But Sustainable Resource Development Minister Ted Morton
won't order a status review of the grizzly - which could
see the bear listed as a threatened or endangered species
- until a five-year official count is completed next year.
"We'll keep the moratorium in place until we get the
numbers in," Morton told The Canadian Press in an interview.
An average of 14 Alberta grizzlies were "harvested"
yearly until the province halted the hunt for an initial
three-year period in 2006 in order to get a handle on how
many of the bears still prowled its forests.
Not only is 2008 the last scheduled year of the hunting
ban, it is also the final year of a half-decade-long scientific
survey that uses DNA from hair samples to count the province's
bears in five different geographical regions.
And until the entire count is completed, Morton said he
would not change the way Alberta classifies and treats its
bears, despite being "sympathetic" to their plight.
"I think the responsible approach is to wait for the
research to establish the approximate grizzly bear population
before implementing new policy," said Morton.
Before the survey, it was generally believed that Alberta
had somewhere between 700 and 1,000 grizzlies.
"Obviously, it seems pretty clear that they'll be
lower than some of the guesstimates that had been made earlier,"
Morton conceded.
The numbers from last year's count, which focused on Alberta's
southern tip along the Montana border, are due to be made
public within weeks. And this summer's count will focus
on bears in the remote northwestern forests.
Gord Stenhouse, chairman of Alberta's grizzly bear recovery
team and head of the DNA census, speculated that only about
500 grizzlies remain in the province "and maybe less."
"The big message is that certainly there's far fewer
bears that have been found and counted in the province of
Alberta than what many people expected."
Such dwindling numbers would qualify the Alberta grizzly
to be reclassified from its current title as a species "that
may be at risk" to "threatened" and perhaps
even "endangered" according to international standards.
But Stenhouse also said that ecosystems like Yellowstone
National Park in the northwestern United States has proven
that bear populations can recover "with the appropriate
help."
Earlier this month and after six years of work, Alberta
released the final draft of its grizzly bear recovery plan.

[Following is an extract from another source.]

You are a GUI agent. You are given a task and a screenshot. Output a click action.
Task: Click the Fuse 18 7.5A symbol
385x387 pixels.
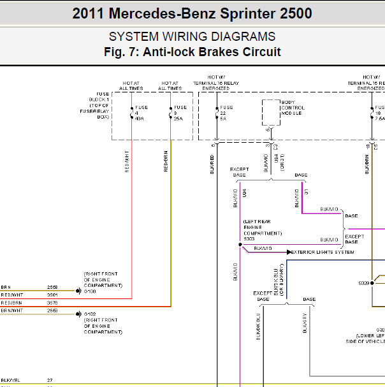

Amoung the 78-page document's numerous recommendations
are to set specific standards for core grizzly habitats
and to strictly limit motorized access on oilpatch and logging
roads.
And while the grizzly recovery plan didn't receive any
new funding in this week's Alberta budget, Morton said core
bear habitat protection will be included in his upcoming
land use framework.
The minister also suggests that "some progress"
has been made in reducing the known human-caused grizzly
mortalities in Alberta from 35 in 2003 to just nine last
year.
Louisa Willcox, director of the U.S.-based National Resources
Defense Council's wild bears project, said the need is "critical"
for Alberta to implement a grizzly recovery plan.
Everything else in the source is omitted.